Cholesterol interaction with recombinant human sterol carrier protein-2

Abstract

The interaction of human recombinant sterol carrier protein-2 (SCP-2) with sterols was examined. Two independent ligand binding methods, Lipidex 1000 binding of [3H]cholesterol and a fluorescent dehydroergosterol binding assay, were used to determine the affinity of SCP-2 for sterols. Binding analysis indicated SCP-2 bound [3H]cholesterol and dehydroergosterol with a Kd of 0.3 and 1.7 microM, respectively, and suggested the presence of a single binding site. Phase fluorometry and circular dichroism were used to characterize the SCP-2 sterol binding site. Alterations in dehydroergosterol lifetime, SCP-2 tryptophan lifetime, and SCP-2 tryptophan quenching by acrylamide upon cholesterol binding demonstrated a shielding of the SCP-2 tryptophan from the aqueous solvent by bound sterol.

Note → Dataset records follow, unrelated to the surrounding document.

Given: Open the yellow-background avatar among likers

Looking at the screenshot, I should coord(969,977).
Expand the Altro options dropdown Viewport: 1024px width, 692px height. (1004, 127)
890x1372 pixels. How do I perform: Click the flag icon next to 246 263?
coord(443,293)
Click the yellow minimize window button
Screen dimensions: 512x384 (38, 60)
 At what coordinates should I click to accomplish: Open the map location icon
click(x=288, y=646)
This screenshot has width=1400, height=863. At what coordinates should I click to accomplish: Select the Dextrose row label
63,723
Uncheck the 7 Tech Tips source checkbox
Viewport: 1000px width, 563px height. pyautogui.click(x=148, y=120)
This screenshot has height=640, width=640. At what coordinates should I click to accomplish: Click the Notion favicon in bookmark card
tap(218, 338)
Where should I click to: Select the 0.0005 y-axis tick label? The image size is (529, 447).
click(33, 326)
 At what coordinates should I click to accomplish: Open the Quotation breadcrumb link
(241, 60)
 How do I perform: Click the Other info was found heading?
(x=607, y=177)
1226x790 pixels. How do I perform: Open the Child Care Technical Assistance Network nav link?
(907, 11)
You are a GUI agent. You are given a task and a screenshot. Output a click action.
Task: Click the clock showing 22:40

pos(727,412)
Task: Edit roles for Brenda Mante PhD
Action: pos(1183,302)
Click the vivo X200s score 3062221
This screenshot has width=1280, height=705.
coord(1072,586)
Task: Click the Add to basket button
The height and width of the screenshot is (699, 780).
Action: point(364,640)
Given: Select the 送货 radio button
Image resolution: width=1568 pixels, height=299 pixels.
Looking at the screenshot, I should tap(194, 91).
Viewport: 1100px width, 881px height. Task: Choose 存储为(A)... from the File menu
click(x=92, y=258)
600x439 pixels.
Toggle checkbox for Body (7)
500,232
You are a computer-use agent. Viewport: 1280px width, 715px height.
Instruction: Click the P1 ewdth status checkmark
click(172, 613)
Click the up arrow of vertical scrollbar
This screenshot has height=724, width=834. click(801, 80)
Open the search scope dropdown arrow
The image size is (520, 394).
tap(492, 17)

Differential polarized phase fluorometry revealed decreased SCP-2 tryptophan rotational correlation time upon cholesterol binding. Circular dichroism of SCP-2 indicated that cholesterol elicited a small decrease in SCP-2 alpha helical content. The data suggest that SCP-2 binds sterols with affinity consistent with a lipid transfer protein that may act either as an aqueous carrier or at a membrane surface to enhance sterol desorption.